> SOURCE DOCUMENT
During fiscal year 2009, our greatest challenge is expected to continue to be
raising sufficient capital to fund our ongoing operations, repay past due debts
and repay other debts as they become due. As of November 20, 2008, we had
$2,914,551 in total debt and accrued interest thereon either past due or due in
fiscal year 2009. If we are unable to secure additional capital as needed, then
we may be unable to satisfy these obligations which could adversely affect our
ability to continue our operations as presently conducted. In the event we were
unable to satisfy these obligations, then the holders could seek to foreclose on
our primary assets. If the holders were successful, we would be unable to
conduct our business as it is presently conducted and our ability to generate
revenue and fund our ongoing operations would be materially adversely affected.

RESULTS OF OPERATIONS

Quarter Ended September 30, 2008 compared to the Quarter Ended September 30,
2007

Revenue

Total revenue generated during the quarter ended September 30, 2008 increased by
$1,107,852 or approximately 18.1% compared with total revenue generated during
the quarter ended September 30, 2007. Most of this increase can be attributed to
CXT being the dedicated transportation provider for a major corrugated box
manufacturing plant in South Carolina for the entire first quarter of fiscal
year 2009 but only during the last month of the first quarter of fiscal year
2008.

We anticipate that our total revenue will decrease during the remaining three
quarters of fiscal year 2009 by approximately 40%. This revenue decline
primarily is a result of the loss of CXT's largest customer in November 2008
and, to a much lesser extent to the sale of the Company's logistics technology
operation to Rentar Logic, Inc. in April 2008. We are seeking to offset this
                                       30

decline by obtaining additional customers for our freight transportation and
brokerage operations as well as for the products and services offered by Rentar
Logic, Inc., our minority-owned affiliate.

> CHALLENGES
• A. According to the report excerpt, by what percentage did total revenue for the quarter ended September 30, 2008 grow over the same quarter of 2007?
• B. Print the passage of the report excerpt starting with "During fiscal year" and going on through "materially adversely affected.".

> EXCERPTED RECORDS
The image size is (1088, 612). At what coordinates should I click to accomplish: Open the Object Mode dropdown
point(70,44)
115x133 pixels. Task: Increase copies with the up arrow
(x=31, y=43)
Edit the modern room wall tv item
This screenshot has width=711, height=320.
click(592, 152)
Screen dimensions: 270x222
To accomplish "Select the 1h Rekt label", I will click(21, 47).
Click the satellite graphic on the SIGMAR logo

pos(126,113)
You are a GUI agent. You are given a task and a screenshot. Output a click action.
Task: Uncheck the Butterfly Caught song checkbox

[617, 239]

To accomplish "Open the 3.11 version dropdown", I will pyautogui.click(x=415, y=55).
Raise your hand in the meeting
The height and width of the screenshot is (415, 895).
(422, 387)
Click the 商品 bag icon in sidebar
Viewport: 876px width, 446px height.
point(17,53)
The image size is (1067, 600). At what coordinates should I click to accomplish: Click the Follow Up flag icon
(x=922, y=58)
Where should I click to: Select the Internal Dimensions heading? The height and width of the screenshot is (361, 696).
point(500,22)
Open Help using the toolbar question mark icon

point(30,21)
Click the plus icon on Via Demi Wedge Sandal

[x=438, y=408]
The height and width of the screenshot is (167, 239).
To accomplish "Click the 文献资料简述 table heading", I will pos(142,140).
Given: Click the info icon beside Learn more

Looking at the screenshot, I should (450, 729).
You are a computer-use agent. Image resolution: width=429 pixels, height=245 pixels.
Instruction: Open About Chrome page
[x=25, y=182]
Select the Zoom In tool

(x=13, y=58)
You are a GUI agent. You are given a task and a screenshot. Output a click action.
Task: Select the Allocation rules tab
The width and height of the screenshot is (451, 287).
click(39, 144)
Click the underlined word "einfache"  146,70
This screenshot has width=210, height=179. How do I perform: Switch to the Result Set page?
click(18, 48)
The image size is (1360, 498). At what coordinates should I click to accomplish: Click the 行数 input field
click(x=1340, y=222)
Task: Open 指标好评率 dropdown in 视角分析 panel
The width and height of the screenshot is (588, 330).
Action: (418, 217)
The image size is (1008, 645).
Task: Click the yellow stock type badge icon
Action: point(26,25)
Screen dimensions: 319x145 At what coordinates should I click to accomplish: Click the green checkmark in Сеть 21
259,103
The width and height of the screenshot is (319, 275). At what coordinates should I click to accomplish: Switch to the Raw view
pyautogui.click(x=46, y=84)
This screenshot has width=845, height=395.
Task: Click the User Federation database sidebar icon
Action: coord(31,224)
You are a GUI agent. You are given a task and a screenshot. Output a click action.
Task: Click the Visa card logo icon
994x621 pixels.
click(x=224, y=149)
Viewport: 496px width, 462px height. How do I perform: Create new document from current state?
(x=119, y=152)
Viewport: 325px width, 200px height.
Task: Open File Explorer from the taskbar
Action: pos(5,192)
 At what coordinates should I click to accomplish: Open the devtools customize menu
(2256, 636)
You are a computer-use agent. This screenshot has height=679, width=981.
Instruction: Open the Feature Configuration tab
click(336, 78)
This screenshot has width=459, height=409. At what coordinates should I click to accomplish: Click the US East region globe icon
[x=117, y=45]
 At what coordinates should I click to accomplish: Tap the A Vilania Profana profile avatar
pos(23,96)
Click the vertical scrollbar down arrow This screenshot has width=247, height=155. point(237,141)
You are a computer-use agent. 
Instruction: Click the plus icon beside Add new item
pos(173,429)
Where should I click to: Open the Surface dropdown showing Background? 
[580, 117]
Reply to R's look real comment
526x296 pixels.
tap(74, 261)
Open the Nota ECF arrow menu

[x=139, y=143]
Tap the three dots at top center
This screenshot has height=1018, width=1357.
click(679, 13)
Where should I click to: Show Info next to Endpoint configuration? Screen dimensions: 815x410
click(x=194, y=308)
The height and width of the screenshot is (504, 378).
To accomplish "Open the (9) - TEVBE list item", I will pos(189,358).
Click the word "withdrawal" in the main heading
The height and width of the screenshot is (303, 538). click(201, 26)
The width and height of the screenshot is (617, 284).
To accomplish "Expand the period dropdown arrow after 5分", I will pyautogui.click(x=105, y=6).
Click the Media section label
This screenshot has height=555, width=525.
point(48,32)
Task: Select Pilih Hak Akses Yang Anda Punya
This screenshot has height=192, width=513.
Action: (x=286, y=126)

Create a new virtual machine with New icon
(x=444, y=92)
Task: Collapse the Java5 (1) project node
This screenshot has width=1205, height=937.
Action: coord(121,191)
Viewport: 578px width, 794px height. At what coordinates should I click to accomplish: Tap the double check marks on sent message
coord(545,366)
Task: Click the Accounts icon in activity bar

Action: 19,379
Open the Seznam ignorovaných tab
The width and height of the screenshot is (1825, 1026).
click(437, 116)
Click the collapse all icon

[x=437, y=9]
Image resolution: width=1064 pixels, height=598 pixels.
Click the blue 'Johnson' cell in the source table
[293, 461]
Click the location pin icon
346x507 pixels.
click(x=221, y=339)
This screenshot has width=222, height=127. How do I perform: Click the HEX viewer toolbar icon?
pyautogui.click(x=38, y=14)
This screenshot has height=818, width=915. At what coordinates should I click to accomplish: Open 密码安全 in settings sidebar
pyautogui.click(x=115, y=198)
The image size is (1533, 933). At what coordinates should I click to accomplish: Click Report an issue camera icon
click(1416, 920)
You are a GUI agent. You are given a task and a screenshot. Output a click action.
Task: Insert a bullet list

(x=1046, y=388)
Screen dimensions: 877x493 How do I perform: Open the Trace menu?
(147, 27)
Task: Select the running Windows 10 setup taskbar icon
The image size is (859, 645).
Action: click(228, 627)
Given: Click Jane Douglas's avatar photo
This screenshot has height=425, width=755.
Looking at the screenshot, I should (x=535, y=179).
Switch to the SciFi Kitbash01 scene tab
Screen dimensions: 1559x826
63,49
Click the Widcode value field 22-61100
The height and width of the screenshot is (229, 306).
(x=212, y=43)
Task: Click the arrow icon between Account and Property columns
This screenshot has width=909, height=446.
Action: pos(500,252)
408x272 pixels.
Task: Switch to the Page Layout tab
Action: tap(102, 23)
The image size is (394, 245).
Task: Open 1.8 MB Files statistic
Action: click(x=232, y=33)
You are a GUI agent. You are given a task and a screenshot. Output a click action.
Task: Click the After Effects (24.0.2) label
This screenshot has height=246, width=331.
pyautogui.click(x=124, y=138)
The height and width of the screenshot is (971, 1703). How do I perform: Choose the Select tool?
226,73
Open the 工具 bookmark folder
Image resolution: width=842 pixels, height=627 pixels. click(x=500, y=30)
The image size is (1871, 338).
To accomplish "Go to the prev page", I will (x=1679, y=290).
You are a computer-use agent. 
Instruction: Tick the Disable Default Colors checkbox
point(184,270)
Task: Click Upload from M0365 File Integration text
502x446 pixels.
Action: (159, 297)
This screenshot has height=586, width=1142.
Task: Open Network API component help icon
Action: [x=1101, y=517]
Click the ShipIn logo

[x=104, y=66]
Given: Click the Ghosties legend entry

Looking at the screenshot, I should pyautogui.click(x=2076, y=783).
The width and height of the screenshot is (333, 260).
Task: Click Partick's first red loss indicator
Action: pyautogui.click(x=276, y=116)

> EXERCISE RESPONSES
• A. Approximately 18.1%.

• B.
During fiscal year 2009, our greatest challenge is expected to continue to be
raising sufficient capital to fund our ongoing operations, repay past due debts
and repay other debts as they become due. As of November 20, 2008, we had
$2,914,551 in total debt and accrued interest thereon either past due or due in
fiscal year 2009. If we are unable to secure additional capital as needed, then
we may be unable to satisfy these obligations which could adversely affect our
ability to continue our operations as presently conducted. In the event we were
unable to satisfy these obligations, then the holders could seek to foreclose on
our primary assets. If the holders were successful, we would be unable to
conduct our business as it is presently conducted and our ability to generate
revenue and fund our ongoing operations would be materially adversely affected.